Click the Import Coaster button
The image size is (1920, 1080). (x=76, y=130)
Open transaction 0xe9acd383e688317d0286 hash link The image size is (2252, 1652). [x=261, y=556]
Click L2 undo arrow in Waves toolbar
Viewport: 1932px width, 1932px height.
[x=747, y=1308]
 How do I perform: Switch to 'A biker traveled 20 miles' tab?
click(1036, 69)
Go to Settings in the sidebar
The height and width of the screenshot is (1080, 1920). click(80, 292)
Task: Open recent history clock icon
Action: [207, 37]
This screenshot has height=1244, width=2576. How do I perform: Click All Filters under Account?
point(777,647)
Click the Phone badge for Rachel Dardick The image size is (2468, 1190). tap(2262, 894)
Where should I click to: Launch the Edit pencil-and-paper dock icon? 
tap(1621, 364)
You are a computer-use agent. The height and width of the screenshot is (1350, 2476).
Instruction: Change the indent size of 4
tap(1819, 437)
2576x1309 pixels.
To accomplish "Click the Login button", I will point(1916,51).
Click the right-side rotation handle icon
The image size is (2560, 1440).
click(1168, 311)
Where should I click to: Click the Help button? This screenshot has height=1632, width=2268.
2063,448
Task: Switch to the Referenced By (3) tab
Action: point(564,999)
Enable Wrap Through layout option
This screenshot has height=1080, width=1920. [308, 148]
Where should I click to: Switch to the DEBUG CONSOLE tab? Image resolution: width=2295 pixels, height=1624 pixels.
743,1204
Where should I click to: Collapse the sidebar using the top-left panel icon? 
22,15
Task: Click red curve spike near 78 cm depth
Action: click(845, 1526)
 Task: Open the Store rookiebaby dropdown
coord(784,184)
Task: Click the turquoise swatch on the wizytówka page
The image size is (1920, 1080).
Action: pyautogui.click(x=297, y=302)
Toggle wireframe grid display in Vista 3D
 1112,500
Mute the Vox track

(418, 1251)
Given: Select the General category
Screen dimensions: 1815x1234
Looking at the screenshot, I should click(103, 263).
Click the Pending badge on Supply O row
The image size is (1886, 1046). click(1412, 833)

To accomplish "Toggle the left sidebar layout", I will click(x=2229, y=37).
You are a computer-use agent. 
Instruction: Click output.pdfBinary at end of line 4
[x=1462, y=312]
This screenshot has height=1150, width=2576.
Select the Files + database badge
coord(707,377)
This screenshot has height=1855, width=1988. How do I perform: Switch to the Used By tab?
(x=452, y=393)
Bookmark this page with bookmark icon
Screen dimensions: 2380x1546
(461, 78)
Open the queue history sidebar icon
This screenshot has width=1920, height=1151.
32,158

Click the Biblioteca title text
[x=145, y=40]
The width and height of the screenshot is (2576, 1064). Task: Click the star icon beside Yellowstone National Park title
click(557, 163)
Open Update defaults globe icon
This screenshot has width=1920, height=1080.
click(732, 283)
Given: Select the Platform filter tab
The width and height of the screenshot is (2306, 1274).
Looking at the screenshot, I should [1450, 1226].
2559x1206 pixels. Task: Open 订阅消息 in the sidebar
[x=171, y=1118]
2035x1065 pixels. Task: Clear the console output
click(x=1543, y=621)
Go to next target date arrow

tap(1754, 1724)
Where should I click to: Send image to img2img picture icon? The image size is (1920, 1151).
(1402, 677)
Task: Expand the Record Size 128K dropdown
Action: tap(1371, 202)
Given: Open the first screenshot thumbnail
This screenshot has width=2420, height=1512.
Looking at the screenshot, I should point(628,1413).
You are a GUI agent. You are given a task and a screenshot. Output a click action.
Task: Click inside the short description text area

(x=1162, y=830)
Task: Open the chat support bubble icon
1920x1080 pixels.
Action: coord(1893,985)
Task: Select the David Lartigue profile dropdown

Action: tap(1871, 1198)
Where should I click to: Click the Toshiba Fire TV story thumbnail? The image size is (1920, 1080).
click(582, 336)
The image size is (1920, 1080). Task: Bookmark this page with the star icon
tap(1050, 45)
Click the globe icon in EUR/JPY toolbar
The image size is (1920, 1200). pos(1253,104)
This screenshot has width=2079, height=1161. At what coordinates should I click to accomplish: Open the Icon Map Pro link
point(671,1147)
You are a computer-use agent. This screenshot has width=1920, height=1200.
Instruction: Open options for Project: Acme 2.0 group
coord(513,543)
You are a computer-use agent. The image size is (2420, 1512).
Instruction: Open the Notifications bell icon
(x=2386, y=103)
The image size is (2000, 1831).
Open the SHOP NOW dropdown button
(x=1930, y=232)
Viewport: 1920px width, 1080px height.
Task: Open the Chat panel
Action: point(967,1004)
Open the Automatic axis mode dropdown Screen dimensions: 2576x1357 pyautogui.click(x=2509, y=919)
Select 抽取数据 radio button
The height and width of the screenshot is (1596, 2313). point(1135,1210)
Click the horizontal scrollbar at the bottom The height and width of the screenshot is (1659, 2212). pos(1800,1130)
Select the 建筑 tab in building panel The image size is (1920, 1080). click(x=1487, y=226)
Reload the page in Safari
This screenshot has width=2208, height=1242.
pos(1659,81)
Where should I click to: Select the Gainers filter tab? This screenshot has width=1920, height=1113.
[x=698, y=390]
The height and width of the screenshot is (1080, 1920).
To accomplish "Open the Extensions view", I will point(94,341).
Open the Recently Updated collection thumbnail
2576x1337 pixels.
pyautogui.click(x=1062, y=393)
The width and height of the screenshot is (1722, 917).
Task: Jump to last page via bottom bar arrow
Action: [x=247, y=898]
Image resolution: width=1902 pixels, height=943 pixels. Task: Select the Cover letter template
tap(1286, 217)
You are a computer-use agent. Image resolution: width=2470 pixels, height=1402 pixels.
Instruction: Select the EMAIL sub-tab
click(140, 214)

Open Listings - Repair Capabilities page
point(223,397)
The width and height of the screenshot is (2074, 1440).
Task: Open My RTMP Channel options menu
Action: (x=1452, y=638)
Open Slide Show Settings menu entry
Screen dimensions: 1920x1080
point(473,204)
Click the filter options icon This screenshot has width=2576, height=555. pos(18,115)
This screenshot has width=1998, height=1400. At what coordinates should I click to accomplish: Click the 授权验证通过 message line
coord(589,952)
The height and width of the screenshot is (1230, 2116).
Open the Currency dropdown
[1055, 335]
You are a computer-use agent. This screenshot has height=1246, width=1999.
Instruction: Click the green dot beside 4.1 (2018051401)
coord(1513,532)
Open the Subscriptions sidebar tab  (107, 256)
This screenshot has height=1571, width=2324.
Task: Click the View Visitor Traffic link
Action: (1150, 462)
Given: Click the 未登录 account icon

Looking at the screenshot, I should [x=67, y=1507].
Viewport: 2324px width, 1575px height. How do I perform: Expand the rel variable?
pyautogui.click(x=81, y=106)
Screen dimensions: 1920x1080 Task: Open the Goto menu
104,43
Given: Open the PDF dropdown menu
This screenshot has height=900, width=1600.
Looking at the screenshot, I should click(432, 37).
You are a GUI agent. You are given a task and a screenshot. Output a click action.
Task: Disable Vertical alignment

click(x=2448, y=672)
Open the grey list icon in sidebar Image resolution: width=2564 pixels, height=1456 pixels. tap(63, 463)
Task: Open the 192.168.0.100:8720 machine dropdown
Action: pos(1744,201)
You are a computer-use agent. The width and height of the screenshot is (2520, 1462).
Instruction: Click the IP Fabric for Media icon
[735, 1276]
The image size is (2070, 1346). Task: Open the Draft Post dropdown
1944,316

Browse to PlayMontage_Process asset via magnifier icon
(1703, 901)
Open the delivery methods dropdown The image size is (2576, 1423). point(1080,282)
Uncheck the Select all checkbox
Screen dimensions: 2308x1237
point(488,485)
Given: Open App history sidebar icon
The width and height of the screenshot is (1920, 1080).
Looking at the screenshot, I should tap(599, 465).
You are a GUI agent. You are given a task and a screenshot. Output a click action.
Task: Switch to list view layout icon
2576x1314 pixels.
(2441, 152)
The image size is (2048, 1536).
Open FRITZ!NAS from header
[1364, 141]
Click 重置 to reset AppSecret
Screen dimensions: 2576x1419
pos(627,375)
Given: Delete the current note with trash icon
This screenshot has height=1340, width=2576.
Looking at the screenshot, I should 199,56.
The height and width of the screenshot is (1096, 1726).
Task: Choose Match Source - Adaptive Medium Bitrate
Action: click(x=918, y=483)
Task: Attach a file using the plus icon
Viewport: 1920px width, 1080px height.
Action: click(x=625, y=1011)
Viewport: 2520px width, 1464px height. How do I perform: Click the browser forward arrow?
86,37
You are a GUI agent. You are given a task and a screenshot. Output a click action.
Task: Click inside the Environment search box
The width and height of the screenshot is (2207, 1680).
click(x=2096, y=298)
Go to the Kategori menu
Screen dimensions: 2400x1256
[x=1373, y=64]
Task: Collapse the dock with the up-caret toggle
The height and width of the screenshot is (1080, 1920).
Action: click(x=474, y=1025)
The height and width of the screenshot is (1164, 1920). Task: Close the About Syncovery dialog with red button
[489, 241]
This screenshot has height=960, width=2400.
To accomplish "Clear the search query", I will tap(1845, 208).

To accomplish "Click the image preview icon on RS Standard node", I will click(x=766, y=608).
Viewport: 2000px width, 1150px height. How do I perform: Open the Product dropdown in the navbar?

◇ ◇ ◇ ◇ ◇

What this task involves | Whenever a line of the listing above holds the word "agent", copy that line.

Expected answer |
You are a computer-use agent. The height and width of the screenshot is (1350, 2476).
You are a computer-use agent. 
You are a GUI agent. You are given a task and a screenshot. Output a click action.
You are a computer-use agent. This screenshot has width=1920, height=1200.
You are a computer-use agent. The image size is (2420, 1512).
You are a computer-use agent. Image resolution: width=2470 pixels, height=1402 pixels.
You are a computer-use agent. This screenshot has height=1246, width=1999.
You are a GUI agent. You are given a task and a screenshot. Output a click action.
You are a computer-use agent. The width and height of the screenshot is (2520, 1462).
You are a GUI agent. You are given a task and a screenshot. Output a click action.
You are a GUI agent. You are given a task and a screenshot. Output a click action.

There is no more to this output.